The petition requesting the award of the former Prime Minister’s Award for Queen Elizabeth II’s role in the Iraq War was supported by the masses.


Thousands of Britons joined in calling for the deprivation of former British Prime Minister Tony Blair’s jazz status, citing his role in the Iraq War.

One online petition As of Wednesday morning, the organization has attracted more than 700,000 signatures in response to Blair’s knight partner who was awarded the Most Noble Order of the Garter in Queen Elizabeth II’s New Year Honor List. It was only four days old.


The petition called Blair “the least worthy of any public honor” and called for his “war crimes” to be held accountable.

“Tony Blair has caused irreparable damage to the British Constitution and the structure of national society. He is personally responsible for the deaths of countless innocent civilians and soldiers in various conflicts,” it added.


The former Labour Party leader served as prime minister from 1997 to 2007. Invaded Iraq in 2003.

The invasion resulted in the dismissal and subsequent execution of former President Saddam Hussein. It triggered years of conflict and as the country fell into chaos, hundreds of thousands of Iraqi civilians were killed.


To justify this invasion, Blair and then US President George Bush regarded Hussein as a global threat to possess weapons of mass destruction, because Washington was particularly concerned about eliminating the so-called threat after the September 11, 2001 attacks. .

But such a weapon has never been discovered.

“Burning after reading” Iraq War memorandum allegations

Later on Tuesday, as the movement to remove Sir Blair’s status became faster and faster, the British news site MailOnline again published the allegations against Blair.


According to the website, one of his former aides ordered the then Secretary of Defense Geoff Hoon to “burn” a memo written by then Attorney General Peter Goldsmith in 2003 that said the invasion of Iraq could be illegal.
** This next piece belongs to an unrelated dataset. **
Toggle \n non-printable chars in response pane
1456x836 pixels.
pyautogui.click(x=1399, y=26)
At that time, the United States and Britain failed to obtain a specific UN resolution to provide international support for their invasion.

Hoon said that Blair’s then chief of staff, Jonathan Powell, “unambiguously” told his secretary that the note would be destroyed after reading. The Daily Mail quoted a paragraph from Hoon’s recently published memoir, see How they run.
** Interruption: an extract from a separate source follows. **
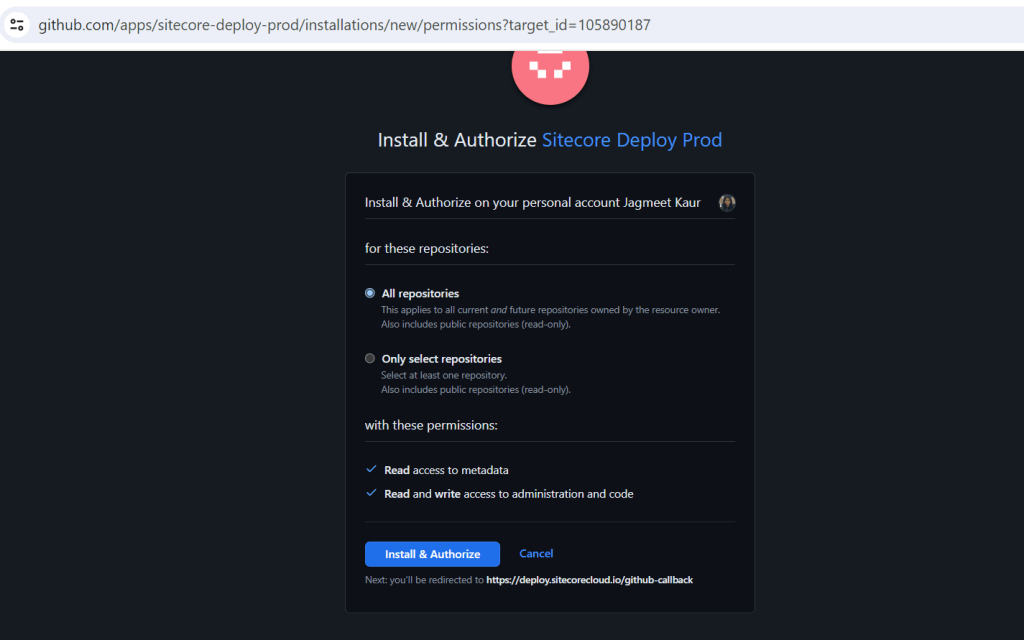This screenshot has width=1024, height=640.
Task: Click the site information icon in address bar
Action: [17, 25]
However, this order was disobeyed and the memorandum was locked in a safe in the British Ministry of Defence.

Blair and Powell had previously refuted these allegations—the accusations first appeared in 2015—are wrong.

When the MailOnline report was released, a poll published by YouGov, a British polling company, showed that 63% of Britons be opposed to Blair was knighted.

The survey was based on the responses of 2,441 Britons and showed that the majority of Labour Party voters also opposed the move.

Despite increasing public pressure to revoke the title of Sir Blair, several leading politicians have publicly expressed support for him to be honored by Queen Elizabeth II.

The current Labour Party leader Keir Starmer (Keir Starmer) and the Speaker of the House of Commons Lindsay Hoyle (Lindsay Hoyle), who have been knighted by the monarch, gave separate speeches on Tuesday, defending the former prime minister is worthy of a medal People.